Isnt there a trick to get positive rays faster?

this is for negative rays, for positive he uses x ^ (x-1)
look at this https://www.chessprogramming.org/Square ... iderations (Little-Endian Rank-File Mapping), left and bottom are negative rays

block & mask is used to isolate the bottom ray, the ' | 1' i think is for the clz instruction to avoid branches if there aren't blockers

dangi12012 · Post by **dangi12012** » Mon Dec 13, 2021 10:03 pm

tcusr wrote: ↑Mon Dec 13, 2021 9:48 pm this is for negative rays, for positive he uses x ^ (x-1)
look at this https://www.chessprogramming.org/Square ... iderations (Little-Endian Rank-File Mapping), left and bottom are negative rays

block & mask is used to isolate the bottom ray, the ' | 1' i think is for the clz instruction to avoid branches if there aren't blockers

So your thinking is perfect.

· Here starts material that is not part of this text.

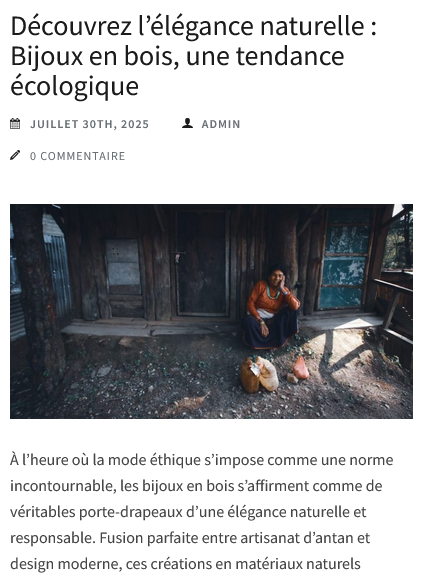Click the pencil icon beside the comment count

(15, 155)
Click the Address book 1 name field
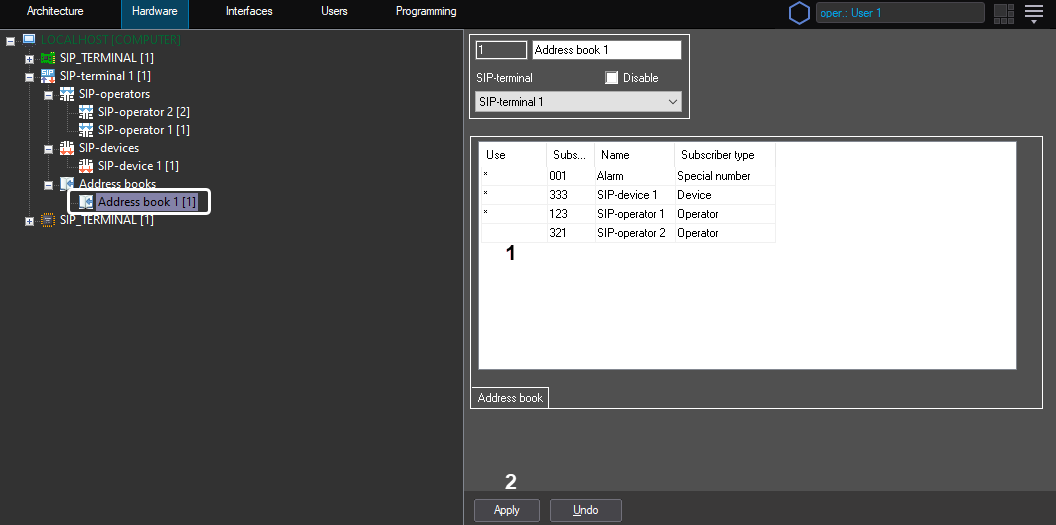The height and width of the screenshot is (525, 1056). (606, 50)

That | 1 is so that clz never returns 64. The mask is made with 1 bit missing on the top right. (somehow this works)
So - the question is: Do we have a trick that works with negative rays?

Something that would be smaller than 0x7FFFFFFFFFFFFFFFull >> std::countl_zero(block & mask | 1ull):
"Shift by" "Count Zeroes of this expression" is not so nice in terms of dependencies and complexity of instructions.

tcusr · Post by **tcusr** » Mon Dec 13, 2021 10:14 pm

dangi12012 wrote: ↑Mon Dec 13, 2021 10:03 pm
tcusr wrote: ↑Mon Dec 13, 2021 9:48 pm this is for negative rays, for positive he uses x ^ (x-1)
look at this https://www.chessprogramming.org/Square ... iderations (Little-Endian Rank-File Mapping), left and bottom are negative rays

block & mask is used to isolate the bottom ray, the ' | 1' i think is for the clz instruction to avoid branches if there aren't blockers
So your thinking is perfect. That | 1 is so that clz never returns 64. The mask is made with 1 bit missing on the top right. (somehow this works)
So - the question is: Do we have a trick that works with negative rays?

Something that would be smaller than 0x7FFFFFFFFFFFFFFFull >> std::countl_zero(block & mask | 1ull):
"Shift by" "Count Zeroes of this expression" is not so nice in terms of dependencies and complexity of instructions.

i think the missing bit is used to include the msb since the '| 1' is always done, i'm not sure

i have not found no such trick for negative rays in the wiki, hyperbola quintessence byteswaps (a vertical flip) the occupancy to generate them but this doesn't work for ranks because they don't change position.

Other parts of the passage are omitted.